Booze

If you're from the UK, you might remember a bit of a hoo hah when they decided to relax 'licensing laws' – in plain English, the legal times you can buy and drink alcohol in public.

Some thought we would suddenly turn European and drink more slowly, while perhaps while sitting outside with a extra shot of joi de vivre.

Others thought Britain would become the 8th circle of hell, descending into a chaos of debauchery, violence and creating city centre no-go areas.

Britain's modern relationship with booze is soaked in binge-drinking, violence and the image of half naked dolts 'largin it' in Ibiza. So you can have some sympathy with those who thought that more drinking time would equal no violence.

But when the laws changed, hardly anything happened. Alcohol related crime barely moved an inch.
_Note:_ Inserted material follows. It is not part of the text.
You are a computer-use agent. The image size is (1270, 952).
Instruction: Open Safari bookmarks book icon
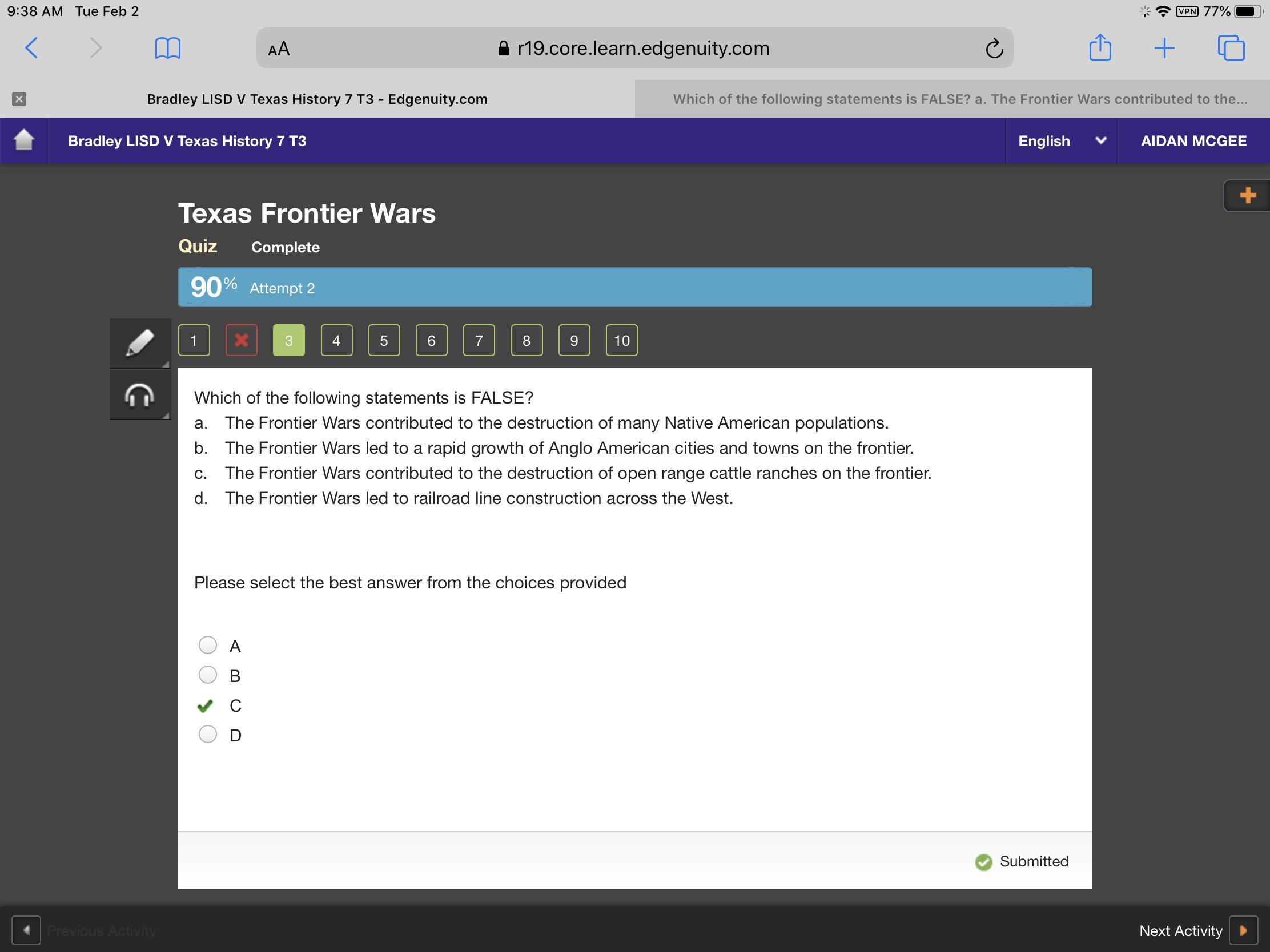(x=168, y=47)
Because, time after time, in experiment after experiment (inluding one where half of people were given Vodka and half given tonic- but all thought they had stiff Vodka and tonics..and all displayed similar displays of drunken behaviour. Another got people of identical age and build to drink identical drinks and observed wildly different behaviour and levels of intoxication), the way that people behave when drunk is based on how society expects them to behave.

Now consider this, in 2003, a Home Office report stated that fighting while drunk was seen as 'an inevitable fact of life' by many.It's part of the culture for some cohorts in British society.

The problem of British behaviour when drunk,  is less to do with British drinking,  as British behaviour itself.

The root cause is the culture around drinking, not drinking.

Yet so much of the national conversation is around curbing alcohol consumption, rather than looking at the root causes of behaviour alcohol is linked with.

What can planner and brand folk in general learn from this? Just the usual.

Avoid bad research.

Avoid making the available facts fit your argument.

Don't get cause and effect in the wrong order. 

Learn to discern between symptoms and fundamental issues.

Try and look for cultural and societal issues rather than artifical 'brand issues'.

This is heavilly borrowed from Mark Easton's excellent Britain etc. Which is the final thing we can, don't read books about marketing and planning. Read books about how culture, people and the endless quest to understand how and why people behave as they do.

Posted in ,

2 responses to “What the British and booze can teach planners”

  1. Jocelyn Avatar

    “Joie de vivre” 🙂
    I totally agree your point about our culture and our social behaviors. I’m French and I’ve recently moved in Canada (Toronto) after a 3 month road trip in US.
    Our ways (in France) to go out, hang out, get party and so get drunk is deeply different. Of course, the alcohol price is repellent here.
    But it’s the whole things which is different. Our relation with friends, with home, with the city, with public transportations, with bars and clubs. When you travel as a young people, the difference between the way to get party is one of the first difference you notice. How they start earlier, they drink in different way, in different place…
    Society tends to think alcohol price involves fast drinking (probably because it’s easy to make it relevant for people). But it’s deeply false.

    Like

  2. Philippa Avatar

    Yes – I remember reading something about how if you believe alcohol makes you aggressive, you are in fact more likely to be aggressive on alcohol. It’s a self fulfilling prophecy.